*Task description*
Write out the listing below from its first line through the line containing "coord(1357,39)", keeping every line word for word. Leave the pictures out.

═════ Provided data ═════

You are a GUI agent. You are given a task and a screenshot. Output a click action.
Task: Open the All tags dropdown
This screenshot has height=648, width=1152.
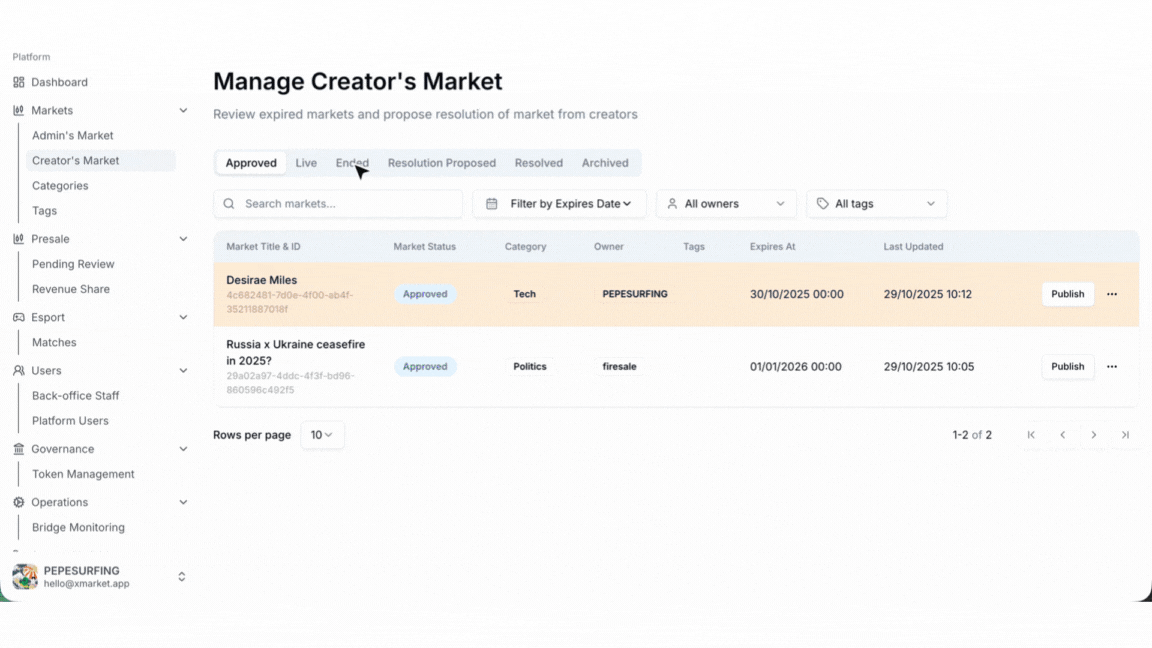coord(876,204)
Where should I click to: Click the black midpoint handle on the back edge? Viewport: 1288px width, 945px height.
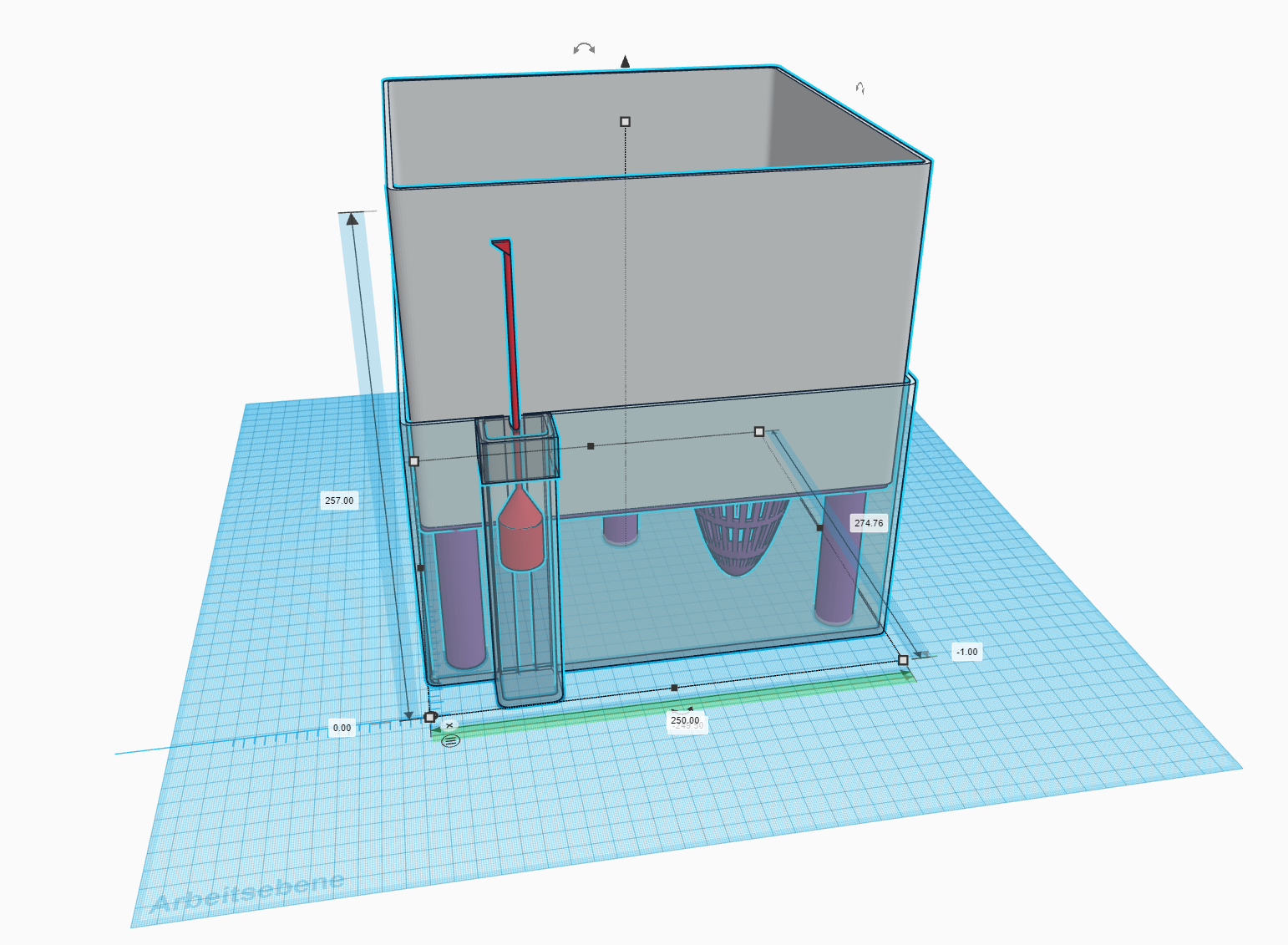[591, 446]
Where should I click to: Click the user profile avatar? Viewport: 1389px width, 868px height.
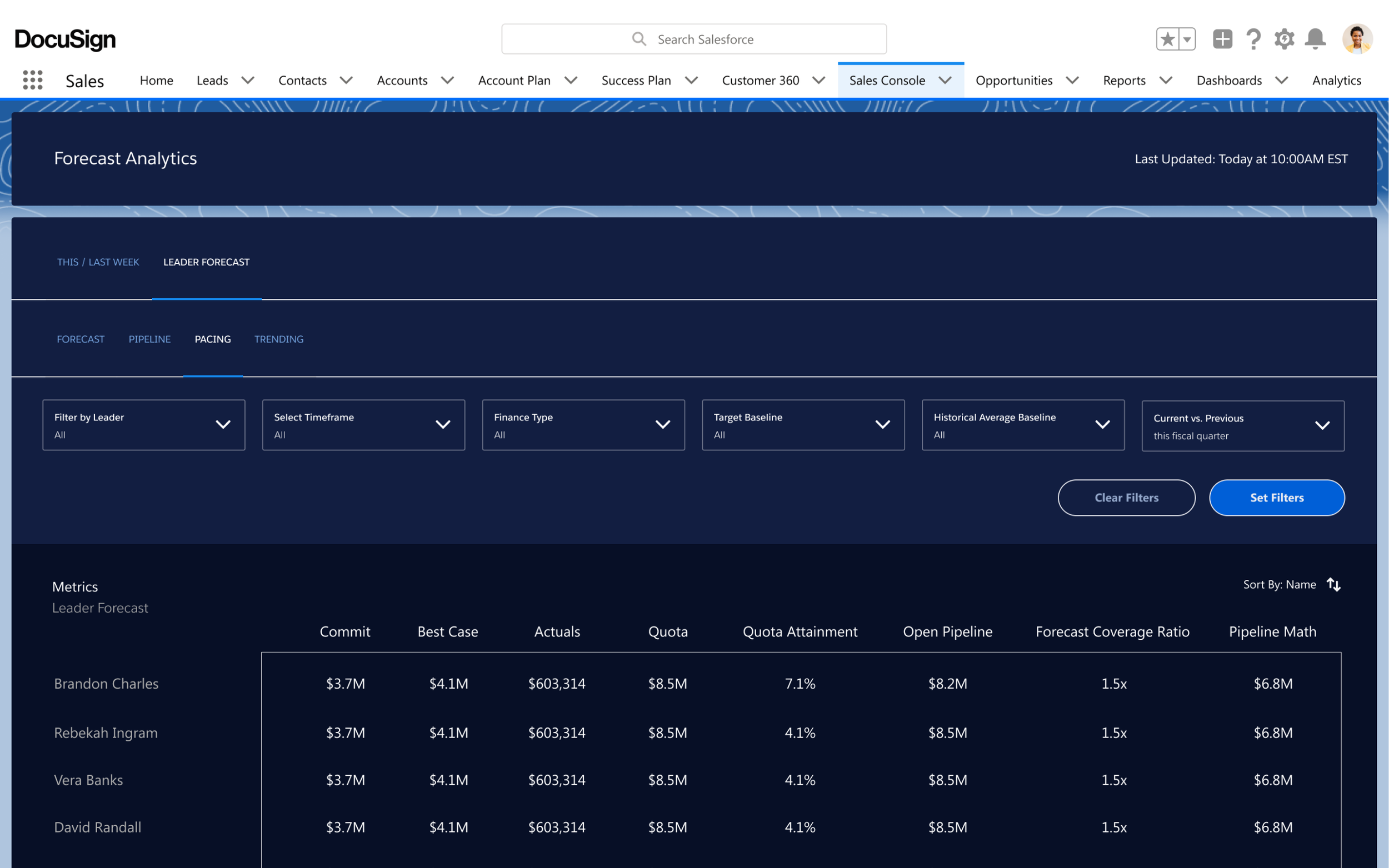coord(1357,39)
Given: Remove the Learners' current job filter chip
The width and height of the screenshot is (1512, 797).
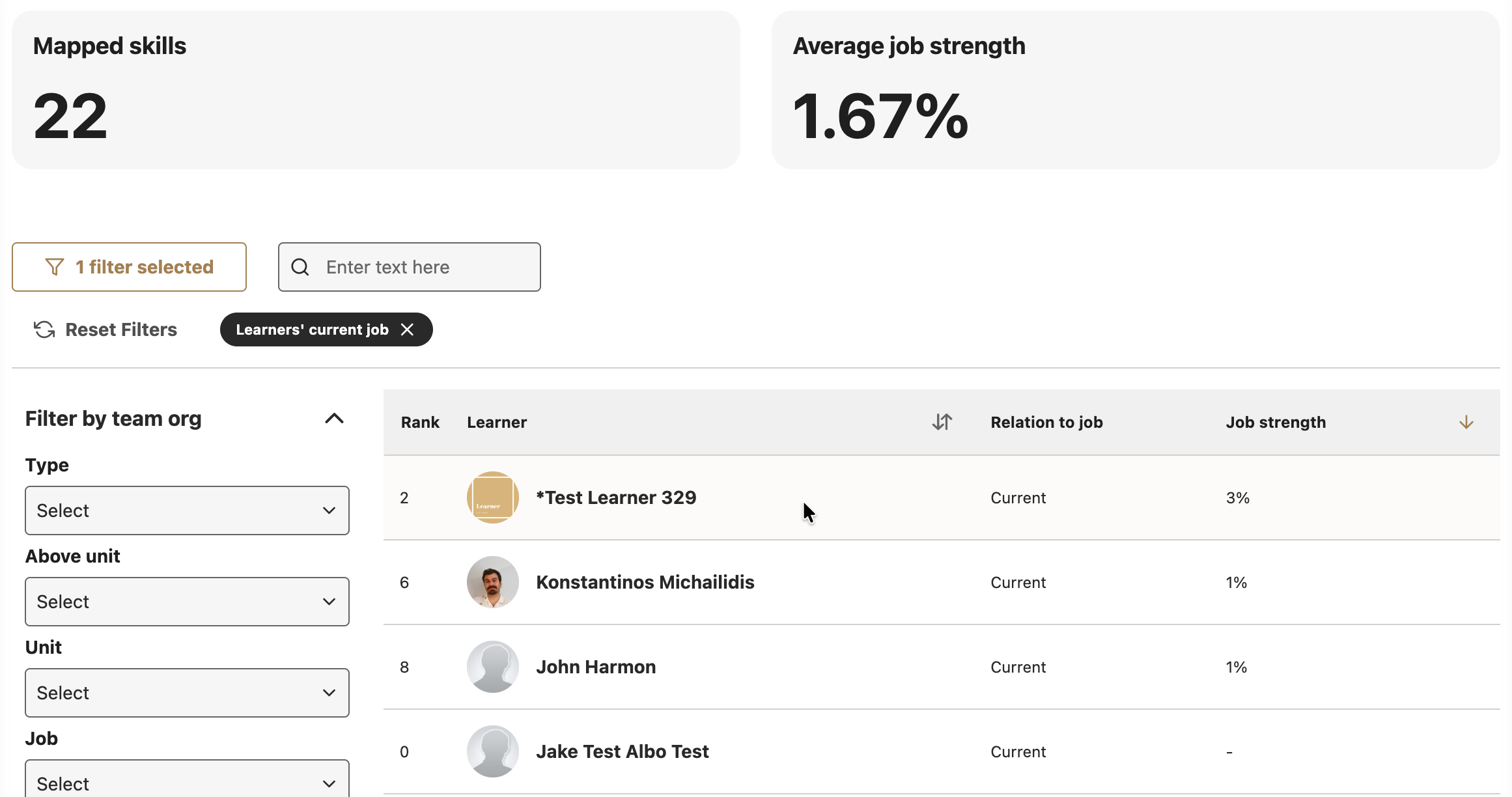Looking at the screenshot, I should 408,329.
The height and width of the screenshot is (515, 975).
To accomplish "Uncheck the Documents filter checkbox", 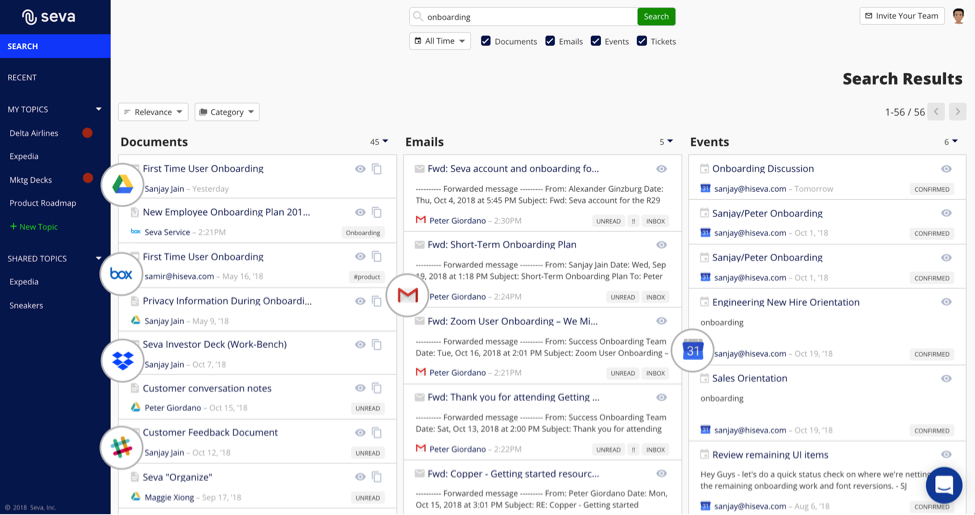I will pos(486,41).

═════

*The result*
You are a GUI agent. You are given a task and a screenshot. Output a click action.
Task: Open the All tags dropdown
This screenshot has height=648, width=1152.
coord(876,204)
Where should I click to: Click the black midpoint handle on the back edge? Viewport: 1288px width, 945px height.
[591, 446]
Where should I click to: Click the user profile avatar? Viewport: 1389px width, 868px height.
coord(1357,39)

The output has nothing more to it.